To learn more: http://web.unep.org/wed/
- World Migratory Bird Day – @WMBD
· Mediterranean Intergovernmental Task Force on Illegal Killing, Taking and Trade of Migratory Birds (MIKT)
· CMS Resolution 11.16 on the Prevention of Illegal Killing, Taking and Trade of Migratory Birds Statements to mark World Migratory Bird Day 2016
· World Migratory Bird Day 2016 Events around the world
· CMS Migratory Landbirds Action Plan in the African-Eurasian Region
· The Killing a report by BirdLife International
For more information please contact:
Florian Keil, Coordinator of the Joint Communications Team at the UNEP/CMS and UNEP/AEWA Secretariat
Tel: +49 (0) 228 8152451, firstname.lastname@example.org
Veronika Lenarz, Public Information, UNEP/CMS Secretariat
Tel: +49 (0) 228 8152409, email@example.com
Tel: +254 725 939 620; firstname.lastname@example.org
Additional facts and figures:
Over the last 20 years the population of the Semi-palmated Sandpiper in South America has declined by 30 per cent from 3.5 million birds to 2.2 million due to illegal hunting, including trapping and netting.
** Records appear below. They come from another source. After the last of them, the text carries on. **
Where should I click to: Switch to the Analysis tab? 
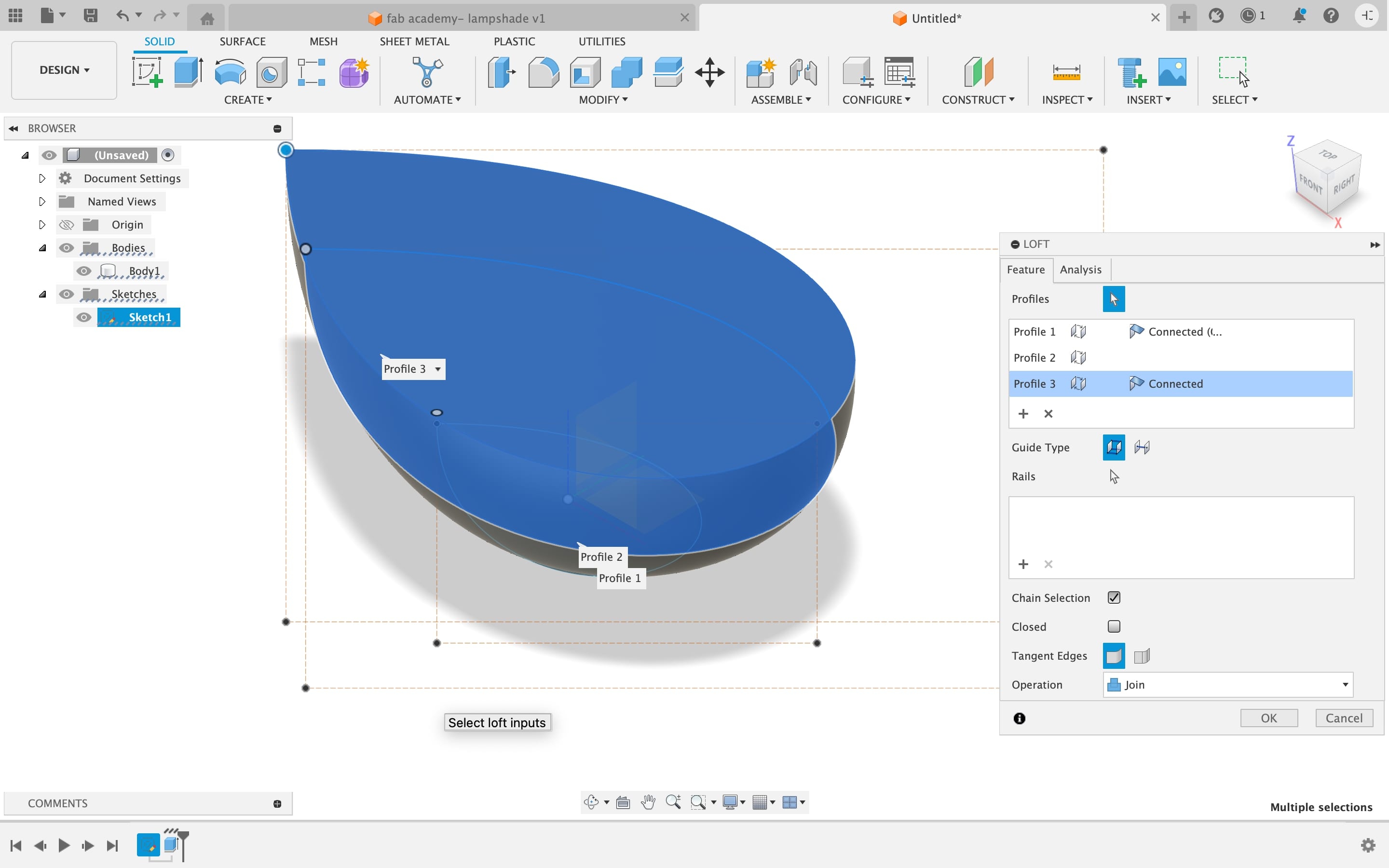1080,269
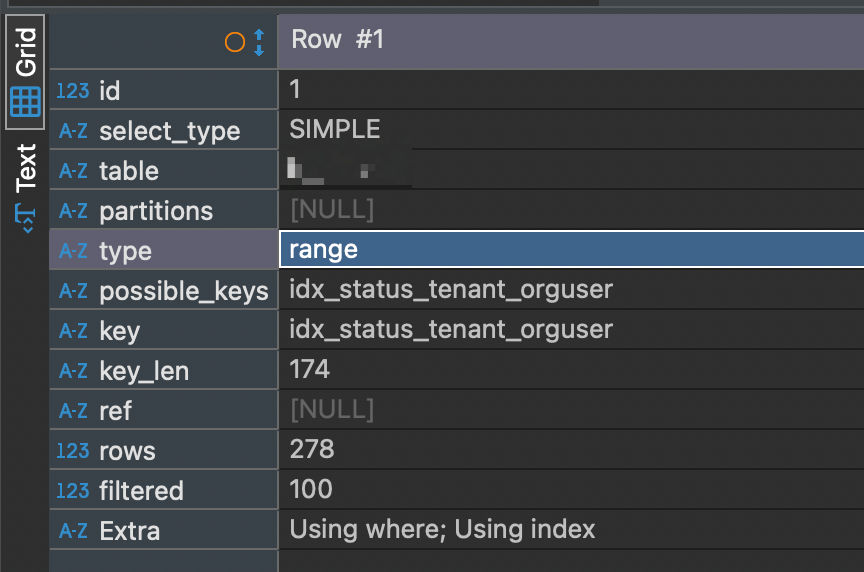Click the 123 numeric icon beside id

pyautogui.click(x=73, y=90)
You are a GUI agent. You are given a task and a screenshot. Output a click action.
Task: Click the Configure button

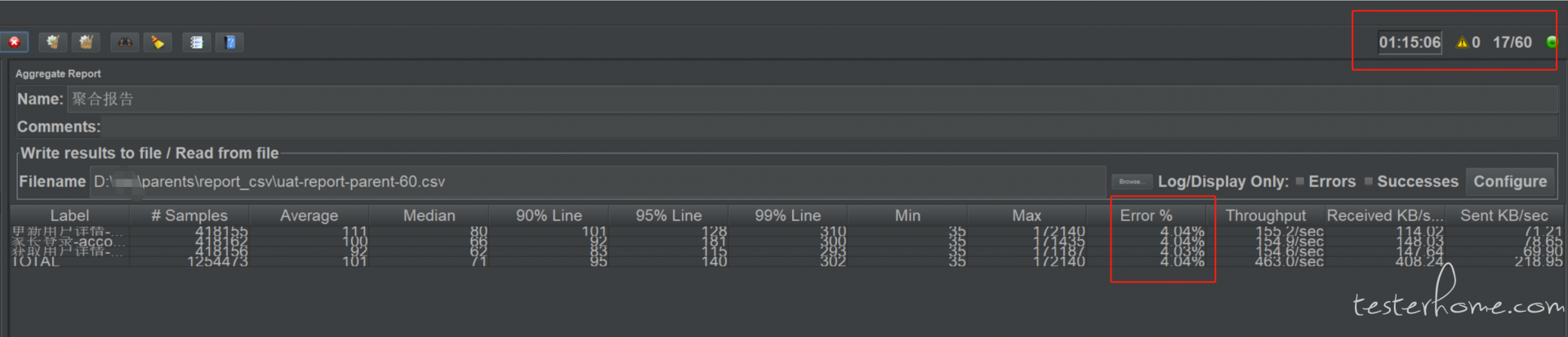(1510, 182)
Egyptian Vultures fall victim of poisoning as well as shooting and nest robbing. Farmers use poison baiting to defend their livestock. In Europe, this species has declined by more than 50 per cent over the last 20 years, and in India by more than 90 per cent in the last decade.
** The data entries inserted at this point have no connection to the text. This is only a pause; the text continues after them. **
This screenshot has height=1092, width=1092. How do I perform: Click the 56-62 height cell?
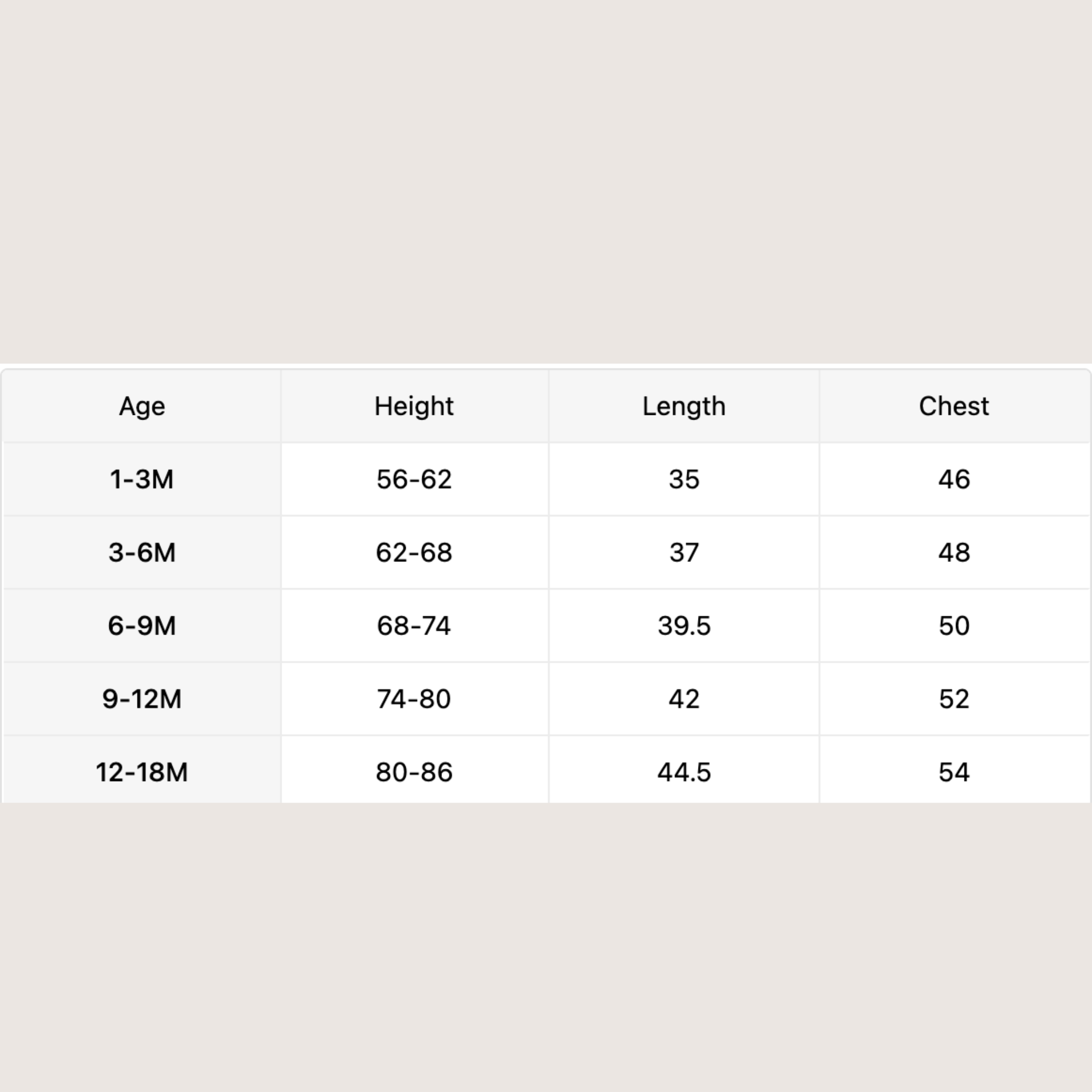click(414, 479)
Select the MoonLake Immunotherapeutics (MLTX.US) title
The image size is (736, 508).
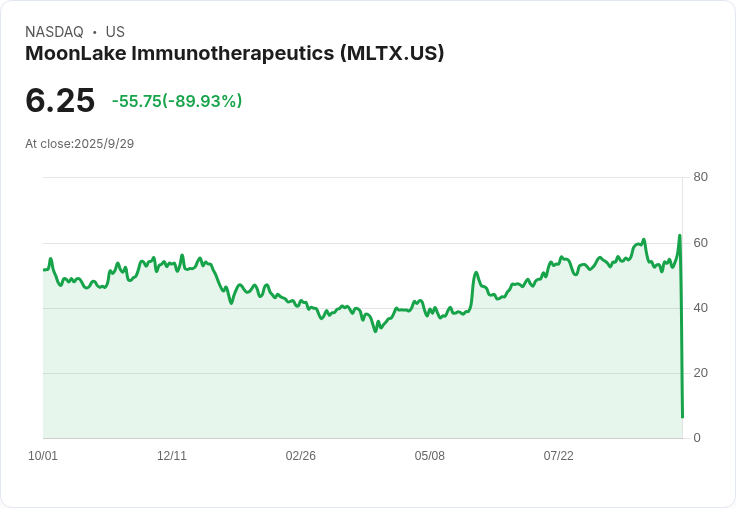point(234,53)
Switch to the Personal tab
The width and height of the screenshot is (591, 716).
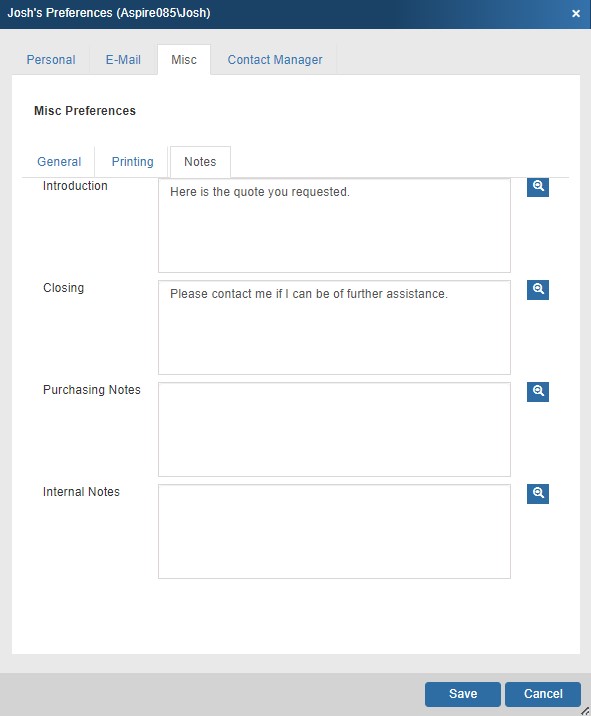tap(51, 60)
The Shoebill is a highly coveted species in illegal live trade. An estimated 5,000 to 8,000 birds remain in the wild in eastern central tropical Africa.
The Grey-cheeked Parakeet, a parrot species occurring in Ecuador and Peru, is affected by continued illegal trapping for trade. The population plummeted from almost 60,000 in the early 1980s to 15,000 in 1995.
Lesser White-fronted Goose: This globally threatened species has experienced an estimated decline of 30%-49% during 1998-2008 alone. Threats include accidental shooting when mistaken for a close relative, indiscriminate hunting and trapping as well as poisoning of waterbirds – particularly in China.
Bewick’s swan numbers have declined by nearly 40 per cent since the mid-1990s, with illegal shooting as one of the reasons for this negative trend. In two regions of Arctic Russia that host the entire swan population in summer, illegal shooting is considered a significant threat.